MILWAUKEE -- More than $22 million in payday loans were issued in Wisconsin last year.
In some cases, the interest paid was more than the initial loan.
Now, a group of lawmakers wants to rein in payday lenders.
One woman says she regrets the loan she took out and reached out to Contact 6.
"I felt like they were taking advantage of me," said Jasmine Gray.
On CashNetUSA.com, Gray was approved for a loan and actually came that same day.
Her relief was short-lived.
"They sent me the contract and I was like, 'wait a minute, what? That's how much I have to pay back?'" said Gray.
Turns out Gray's loan had an annual percentage rate of 338%.
The $800 she borrowed was going to cost her $2,342.
"So, I said I'd call Contact 6 and see if they can help me figure this out," said Gray.
Contact 6 wrote to CashNet USA and soon after, it revised Gray's payments, saving her more than $1,000.
But she's hardly the only person to struggle with a payday loan. It's something lawmakers from both sides recognize.
"In some cases, we're looking at over 500% annual percentage rate. I think that's excessive," said Representative Scott Allen.
Republican Allen and Democrat Representative Christine Sinicki introduced a 2019 bill that sought to limit the annual percentage rates for payday loans to 36%.
Last year, the average APR for all payday loans in Wisconsin was 528%.
"So many people have had to take out other loans to pay off payday loans," said Rep. Sinicki. "It becomes a cycle."
Nearly 64,000 payday loans were issued in Wisconsin in 2019.
The number paid in full, on time, was about 33,000.
The average loan was $350.
They are preying on people who are desperate," said Rep. Sinicki. "They are preying on the poor."
The bill also classifies payday lenders as financial institutions -- more tightly regulated by the state.
Some lawmakers are concerned restricting payday lenders could dry up the marketplace.
"They provide a service and some people find that service valuable, and if we provide too many restrictions, that service goes away," said Rep. Allen.

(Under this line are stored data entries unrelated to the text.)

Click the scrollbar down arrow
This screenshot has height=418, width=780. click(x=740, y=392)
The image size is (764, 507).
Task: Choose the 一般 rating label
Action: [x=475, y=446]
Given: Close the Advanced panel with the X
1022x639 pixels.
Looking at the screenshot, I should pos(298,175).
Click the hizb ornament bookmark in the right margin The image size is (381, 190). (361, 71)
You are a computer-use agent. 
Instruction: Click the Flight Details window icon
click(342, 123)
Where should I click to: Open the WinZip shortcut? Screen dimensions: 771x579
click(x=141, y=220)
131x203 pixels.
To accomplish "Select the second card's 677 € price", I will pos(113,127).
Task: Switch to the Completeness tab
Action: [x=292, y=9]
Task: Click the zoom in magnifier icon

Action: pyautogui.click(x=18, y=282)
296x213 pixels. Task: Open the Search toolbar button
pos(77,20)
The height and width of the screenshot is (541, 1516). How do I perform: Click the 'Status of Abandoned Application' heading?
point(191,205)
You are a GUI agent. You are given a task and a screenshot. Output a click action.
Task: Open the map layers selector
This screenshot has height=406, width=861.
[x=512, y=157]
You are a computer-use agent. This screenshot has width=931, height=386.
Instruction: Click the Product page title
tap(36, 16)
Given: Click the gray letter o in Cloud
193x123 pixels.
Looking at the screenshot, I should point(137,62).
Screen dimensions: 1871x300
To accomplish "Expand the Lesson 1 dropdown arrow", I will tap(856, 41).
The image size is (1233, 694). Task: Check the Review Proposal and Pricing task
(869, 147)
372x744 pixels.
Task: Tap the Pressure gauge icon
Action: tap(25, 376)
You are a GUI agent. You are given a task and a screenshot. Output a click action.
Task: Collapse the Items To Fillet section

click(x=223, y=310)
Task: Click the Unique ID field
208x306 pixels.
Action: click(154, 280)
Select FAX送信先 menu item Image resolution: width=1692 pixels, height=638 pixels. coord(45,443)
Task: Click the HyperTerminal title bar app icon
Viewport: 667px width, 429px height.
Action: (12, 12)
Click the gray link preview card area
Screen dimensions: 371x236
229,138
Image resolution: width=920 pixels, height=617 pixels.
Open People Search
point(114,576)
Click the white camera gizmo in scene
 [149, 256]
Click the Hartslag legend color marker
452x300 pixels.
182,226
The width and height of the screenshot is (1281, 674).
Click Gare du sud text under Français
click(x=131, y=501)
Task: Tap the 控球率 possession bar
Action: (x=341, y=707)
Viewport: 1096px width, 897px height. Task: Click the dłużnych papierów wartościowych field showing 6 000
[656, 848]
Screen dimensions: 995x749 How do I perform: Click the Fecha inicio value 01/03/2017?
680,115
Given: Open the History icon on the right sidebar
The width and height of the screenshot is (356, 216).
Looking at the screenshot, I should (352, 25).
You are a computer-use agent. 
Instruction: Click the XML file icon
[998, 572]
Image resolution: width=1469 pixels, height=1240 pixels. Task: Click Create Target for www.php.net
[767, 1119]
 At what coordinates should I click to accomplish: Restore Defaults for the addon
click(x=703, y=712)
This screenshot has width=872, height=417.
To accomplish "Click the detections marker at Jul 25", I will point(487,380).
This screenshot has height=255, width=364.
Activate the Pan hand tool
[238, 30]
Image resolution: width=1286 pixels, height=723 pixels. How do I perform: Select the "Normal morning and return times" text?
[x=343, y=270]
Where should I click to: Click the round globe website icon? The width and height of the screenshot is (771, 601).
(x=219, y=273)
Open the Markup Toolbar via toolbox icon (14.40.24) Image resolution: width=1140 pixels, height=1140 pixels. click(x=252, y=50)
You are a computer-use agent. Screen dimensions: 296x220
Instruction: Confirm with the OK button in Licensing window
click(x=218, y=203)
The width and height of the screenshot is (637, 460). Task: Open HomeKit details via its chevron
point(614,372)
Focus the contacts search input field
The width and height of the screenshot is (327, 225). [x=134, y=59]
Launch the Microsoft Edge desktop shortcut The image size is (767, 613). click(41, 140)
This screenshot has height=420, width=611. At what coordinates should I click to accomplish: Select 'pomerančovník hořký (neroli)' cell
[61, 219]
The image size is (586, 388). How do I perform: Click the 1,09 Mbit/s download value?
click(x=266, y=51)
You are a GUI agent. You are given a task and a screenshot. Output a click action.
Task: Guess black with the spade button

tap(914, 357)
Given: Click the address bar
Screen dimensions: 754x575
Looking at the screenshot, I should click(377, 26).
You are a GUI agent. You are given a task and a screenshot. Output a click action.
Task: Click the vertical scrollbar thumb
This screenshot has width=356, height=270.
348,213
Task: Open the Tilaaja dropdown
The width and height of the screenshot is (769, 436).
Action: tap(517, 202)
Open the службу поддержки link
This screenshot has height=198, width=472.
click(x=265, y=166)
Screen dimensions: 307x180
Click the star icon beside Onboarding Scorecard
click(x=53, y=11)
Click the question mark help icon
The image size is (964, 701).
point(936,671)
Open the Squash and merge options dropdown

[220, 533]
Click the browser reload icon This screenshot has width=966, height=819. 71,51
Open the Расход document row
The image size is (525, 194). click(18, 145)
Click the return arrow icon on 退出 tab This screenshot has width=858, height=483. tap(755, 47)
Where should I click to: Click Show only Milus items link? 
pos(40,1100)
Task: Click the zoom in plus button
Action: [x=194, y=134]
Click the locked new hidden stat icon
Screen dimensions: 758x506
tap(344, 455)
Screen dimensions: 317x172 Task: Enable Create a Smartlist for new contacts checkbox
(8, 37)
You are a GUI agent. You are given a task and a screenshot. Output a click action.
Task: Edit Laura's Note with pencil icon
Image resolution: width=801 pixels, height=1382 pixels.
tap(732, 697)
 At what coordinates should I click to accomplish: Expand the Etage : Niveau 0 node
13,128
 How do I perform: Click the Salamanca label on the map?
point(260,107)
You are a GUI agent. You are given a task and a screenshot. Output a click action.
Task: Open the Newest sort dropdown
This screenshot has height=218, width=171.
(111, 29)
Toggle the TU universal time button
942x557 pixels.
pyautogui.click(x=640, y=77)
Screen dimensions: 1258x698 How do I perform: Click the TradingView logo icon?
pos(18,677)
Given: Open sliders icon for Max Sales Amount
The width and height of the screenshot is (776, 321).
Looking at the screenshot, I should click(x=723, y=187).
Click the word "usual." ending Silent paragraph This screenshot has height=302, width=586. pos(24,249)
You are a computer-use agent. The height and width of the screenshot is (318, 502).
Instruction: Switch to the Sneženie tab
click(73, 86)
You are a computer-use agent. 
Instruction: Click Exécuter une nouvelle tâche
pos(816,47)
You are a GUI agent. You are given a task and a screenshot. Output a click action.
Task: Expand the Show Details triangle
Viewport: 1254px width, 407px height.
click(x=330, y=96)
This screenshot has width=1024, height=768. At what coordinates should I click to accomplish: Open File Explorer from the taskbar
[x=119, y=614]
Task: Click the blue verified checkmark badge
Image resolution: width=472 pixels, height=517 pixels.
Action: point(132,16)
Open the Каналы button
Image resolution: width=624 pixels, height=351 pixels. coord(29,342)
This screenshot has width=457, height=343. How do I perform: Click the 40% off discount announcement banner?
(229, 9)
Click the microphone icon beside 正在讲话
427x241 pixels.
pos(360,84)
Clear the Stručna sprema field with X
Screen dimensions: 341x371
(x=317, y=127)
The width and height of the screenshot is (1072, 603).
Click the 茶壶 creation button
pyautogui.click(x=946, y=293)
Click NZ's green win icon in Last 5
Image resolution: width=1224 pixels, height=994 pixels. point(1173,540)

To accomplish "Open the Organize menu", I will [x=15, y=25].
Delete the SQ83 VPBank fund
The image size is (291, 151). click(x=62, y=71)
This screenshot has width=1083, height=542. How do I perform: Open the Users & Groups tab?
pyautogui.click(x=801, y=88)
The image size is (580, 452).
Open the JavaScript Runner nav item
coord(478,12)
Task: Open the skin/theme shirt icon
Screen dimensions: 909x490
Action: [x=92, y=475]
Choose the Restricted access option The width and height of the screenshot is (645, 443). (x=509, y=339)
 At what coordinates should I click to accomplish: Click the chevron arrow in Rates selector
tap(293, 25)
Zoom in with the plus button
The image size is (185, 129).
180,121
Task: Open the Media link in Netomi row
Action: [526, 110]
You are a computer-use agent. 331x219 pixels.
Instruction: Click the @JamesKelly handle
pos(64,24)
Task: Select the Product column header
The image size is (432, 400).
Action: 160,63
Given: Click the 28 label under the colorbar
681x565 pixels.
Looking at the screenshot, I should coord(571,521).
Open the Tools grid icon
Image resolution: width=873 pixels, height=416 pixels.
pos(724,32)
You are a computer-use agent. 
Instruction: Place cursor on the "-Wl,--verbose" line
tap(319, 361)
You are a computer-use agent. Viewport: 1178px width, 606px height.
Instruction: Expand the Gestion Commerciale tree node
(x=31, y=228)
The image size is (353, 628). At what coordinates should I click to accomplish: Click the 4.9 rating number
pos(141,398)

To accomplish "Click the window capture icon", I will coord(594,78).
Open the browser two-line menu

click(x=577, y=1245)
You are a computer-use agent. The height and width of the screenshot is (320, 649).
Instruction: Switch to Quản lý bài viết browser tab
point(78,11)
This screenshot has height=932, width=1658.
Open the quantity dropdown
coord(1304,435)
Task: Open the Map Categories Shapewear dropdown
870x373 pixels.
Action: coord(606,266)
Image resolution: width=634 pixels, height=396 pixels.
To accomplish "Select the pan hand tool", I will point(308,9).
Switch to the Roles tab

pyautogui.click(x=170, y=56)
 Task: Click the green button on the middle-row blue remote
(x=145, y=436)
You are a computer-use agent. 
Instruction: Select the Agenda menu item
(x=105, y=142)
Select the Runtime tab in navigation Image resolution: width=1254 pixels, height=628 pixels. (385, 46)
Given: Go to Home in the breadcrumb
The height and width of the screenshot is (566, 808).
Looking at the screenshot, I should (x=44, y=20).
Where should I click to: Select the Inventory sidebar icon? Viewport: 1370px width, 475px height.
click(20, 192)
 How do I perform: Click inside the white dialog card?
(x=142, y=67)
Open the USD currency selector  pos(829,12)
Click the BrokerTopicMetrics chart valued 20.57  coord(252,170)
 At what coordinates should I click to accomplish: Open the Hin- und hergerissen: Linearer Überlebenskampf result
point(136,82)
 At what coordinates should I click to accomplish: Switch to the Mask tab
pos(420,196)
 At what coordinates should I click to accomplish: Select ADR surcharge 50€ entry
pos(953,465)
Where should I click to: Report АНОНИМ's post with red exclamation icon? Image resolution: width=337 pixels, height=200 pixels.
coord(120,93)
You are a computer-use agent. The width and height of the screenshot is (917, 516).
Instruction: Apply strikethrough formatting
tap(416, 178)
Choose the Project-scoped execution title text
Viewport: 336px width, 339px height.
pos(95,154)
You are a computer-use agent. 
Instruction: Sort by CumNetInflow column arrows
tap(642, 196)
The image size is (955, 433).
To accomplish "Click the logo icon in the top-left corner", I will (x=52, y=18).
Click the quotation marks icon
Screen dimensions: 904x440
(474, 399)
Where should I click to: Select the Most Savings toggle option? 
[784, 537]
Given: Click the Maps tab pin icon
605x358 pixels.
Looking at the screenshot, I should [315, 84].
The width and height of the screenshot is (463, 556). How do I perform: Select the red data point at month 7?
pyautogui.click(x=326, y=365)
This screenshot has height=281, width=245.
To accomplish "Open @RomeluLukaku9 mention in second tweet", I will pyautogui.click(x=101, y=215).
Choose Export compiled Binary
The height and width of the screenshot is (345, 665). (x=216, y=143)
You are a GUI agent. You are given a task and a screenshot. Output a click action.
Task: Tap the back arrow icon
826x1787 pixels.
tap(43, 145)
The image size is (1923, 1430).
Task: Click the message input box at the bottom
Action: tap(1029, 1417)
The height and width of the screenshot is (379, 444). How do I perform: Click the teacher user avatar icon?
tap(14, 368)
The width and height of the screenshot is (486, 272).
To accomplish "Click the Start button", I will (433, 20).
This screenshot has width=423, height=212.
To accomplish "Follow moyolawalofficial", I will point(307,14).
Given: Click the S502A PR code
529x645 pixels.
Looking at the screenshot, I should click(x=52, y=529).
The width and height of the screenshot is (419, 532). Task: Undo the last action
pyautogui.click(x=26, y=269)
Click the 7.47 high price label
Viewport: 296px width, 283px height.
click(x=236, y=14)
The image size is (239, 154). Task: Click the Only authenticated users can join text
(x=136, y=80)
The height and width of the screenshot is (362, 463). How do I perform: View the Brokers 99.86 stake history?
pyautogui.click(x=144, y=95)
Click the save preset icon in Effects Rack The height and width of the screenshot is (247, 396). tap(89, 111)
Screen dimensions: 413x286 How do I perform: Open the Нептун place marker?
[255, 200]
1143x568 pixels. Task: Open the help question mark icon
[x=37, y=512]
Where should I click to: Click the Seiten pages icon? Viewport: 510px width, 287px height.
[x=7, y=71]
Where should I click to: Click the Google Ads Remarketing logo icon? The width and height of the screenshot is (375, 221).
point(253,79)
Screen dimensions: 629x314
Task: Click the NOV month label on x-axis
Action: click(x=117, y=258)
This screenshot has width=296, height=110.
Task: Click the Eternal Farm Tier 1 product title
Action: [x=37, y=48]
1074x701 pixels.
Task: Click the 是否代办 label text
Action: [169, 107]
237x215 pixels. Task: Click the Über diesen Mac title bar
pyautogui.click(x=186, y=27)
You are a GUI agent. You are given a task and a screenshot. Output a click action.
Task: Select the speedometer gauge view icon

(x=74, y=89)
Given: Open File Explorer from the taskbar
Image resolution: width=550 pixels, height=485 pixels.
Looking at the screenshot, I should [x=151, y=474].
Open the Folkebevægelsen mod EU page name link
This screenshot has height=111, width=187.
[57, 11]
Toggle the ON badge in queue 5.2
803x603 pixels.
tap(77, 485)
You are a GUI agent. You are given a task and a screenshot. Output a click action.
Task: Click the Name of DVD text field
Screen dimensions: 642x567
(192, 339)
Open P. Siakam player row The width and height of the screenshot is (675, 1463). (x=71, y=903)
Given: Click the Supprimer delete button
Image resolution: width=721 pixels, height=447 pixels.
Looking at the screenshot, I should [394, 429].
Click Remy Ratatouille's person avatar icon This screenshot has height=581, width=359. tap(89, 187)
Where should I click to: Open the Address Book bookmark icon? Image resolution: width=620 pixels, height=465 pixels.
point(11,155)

The Assembly's session wrapped up without the bill passing, but sponsors hope it sparks conversation about a payday loan bill that can pass.
"I don't understand how it's legal for them to do that," said Gray.
Contact 6 reached out to several payday lenders for comment, but did not hear back.
Gray wrote to us back in 2018 and around that same time, we ran a story about CashNet USA and got this statement:
"CashNet USA provides needed credit options for Americans who often have been turned down for credit at a bank or credit union. Credit is based on risk."
If you take out a payday loan, it's best to pay it off quickly because you'll pay less in interest.
If you have an APR over 500%, that can really add up over a year.
But, if you get a $350 loan and pay it back in just 14 days, a common plan, you'll have just $70 in interest.
That $70 is close to the average interest paid on payday loans last year.